Here’s the backstory
Earlier this month, Kim predicted that Musk’s actions indicated a hostile takeover at Twitter. He’s done that and more.
According to a press release, Twitter entered into a “definitive agreement to be acquired by an entity wholly owned by Elon Musk, for $54.20 per share in cash in a transaction valued at approximately $44 billion. Upon completion of the transaction, Twitter will become a privately held company.”
The price is a 38% premium over Twitter’s closing stock price on April 1, 2022. This was the last trading day before Musk announced his 9.2% stake in the company.
Potential changes coming to Twitter
The most likely immediate change will be the ouster of Twitter’s board.
Before the buyout, Musk said that if he purchased Twitter, he would oust the board and reveal its past questionable deeds. This includes controversial actions such as banning users, including former President Trump.
In a recent Daily Tech Update podcast, Kim said, “Twitter’s Board of Directors is supposed to be the shareholder’s watchdog. It pays itself almost $3 million a year but owns almost no Twitter stock. It has no skin in the game. Musk says that if he buys Twitter, he will personally own $15 billion in Twitter stock, oust the entire board and reveal its past questionable deeds, including banning users.”
Listen to Kim’s entire thoughts on this topic in this one-minute podcast:
Musk’s entire argument has been about free speech and cutting back on content moderation. One of his tweets reflected this, saying, “I hope that even my worst critics remain on Twitter, because that is what free speech means.”
There are apparently more changes to come. In a recent TED Talk, Musk discusses open-sourcing the Twitter algorithm:
“One of the things I believe Twitter should do is open source the algorithm and make any changes to people’s tweets — you know, if they’re emphasized or de-emphasized — that action should be made apparent so anyone can see that action’s been taken. So there’s no sort of behind-the-scenes manipulation either algorithmically or manually.”
Musk also wants to combat spambots, tweeting last week, “If our twitter bid succeeds, we will defeat the spam bots or die trying!”
Musk also plans to add an edit button, an option available on other social networks like Facebook and Instagram.
The future of Twitter not for you? Here’s how to shut down your account
Want to take a break from Twitter or delete your account ahead of all the impending chaos? We’ll show you how.

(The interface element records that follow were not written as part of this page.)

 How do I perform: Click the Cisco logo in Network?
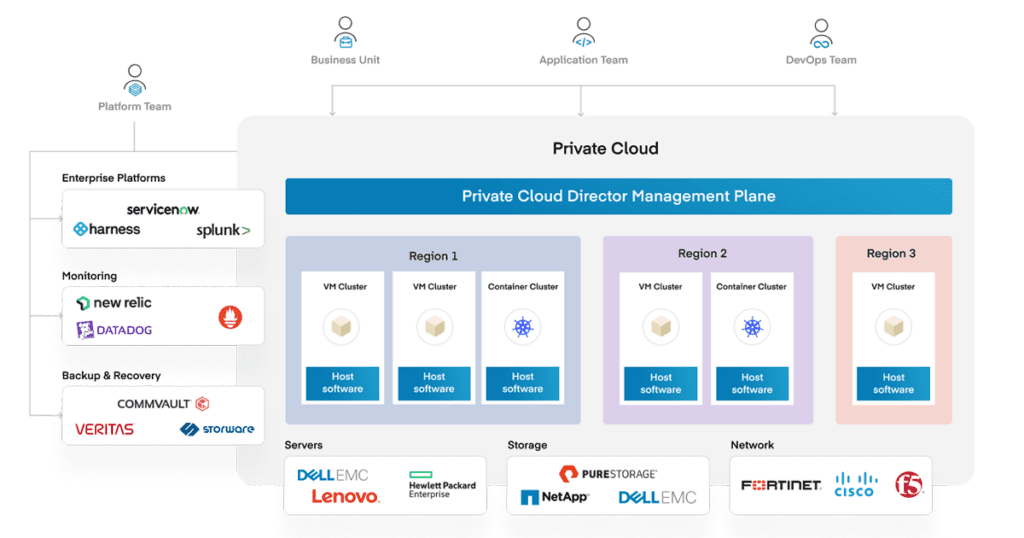[855, 485]
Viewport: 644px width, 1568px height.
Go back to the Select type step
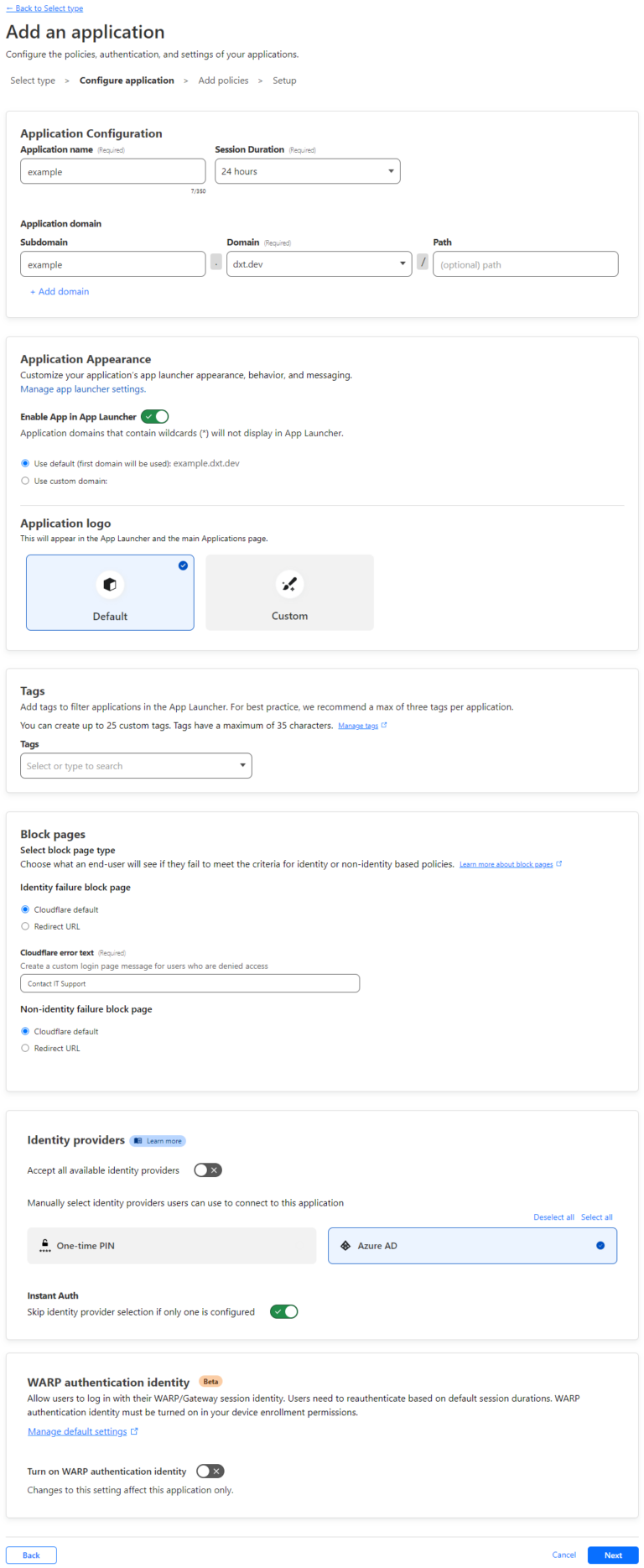click(44, 8)
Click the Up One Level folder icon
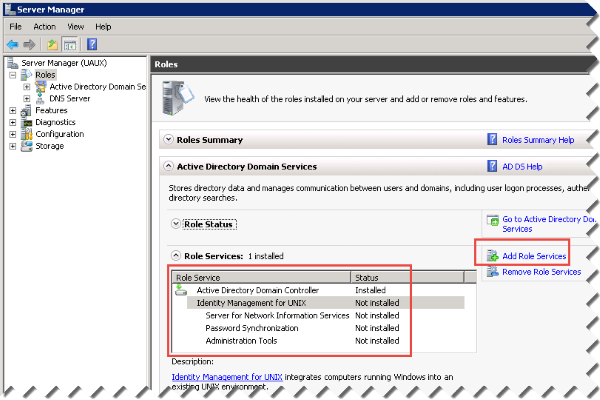Viewport: 600px width, 400px height. pos(53,44)
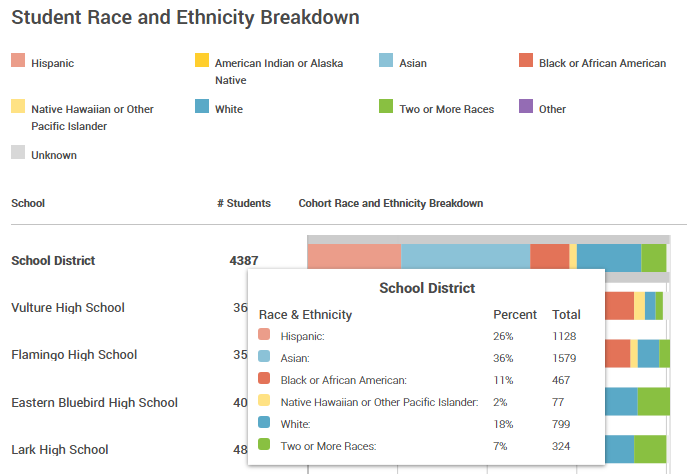This screenshot has width=687, height=474.
Task: Toggle the Other legend color swatch
Action: coord(526,108)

Deactivating your account gives you 30 days to take a breather. Once deactivated, your username, display name and profile will no longer be visible on Twitter. If you do not access your account within 30 days, your account will be deleted and your username will be lost.
Here’s how to do it from your desktop:
- Login to Twitter and click on the More icon, then Settings and privacy from the drop-down menu.
- Click on Deactivate your account from the Your Account tab.
- Click Deactivate.
- Enter your password and confirm by clicking the Deactivate account button.
There’s no process to delete your account immediately. You have to deactivate it first, then wait for 30 days.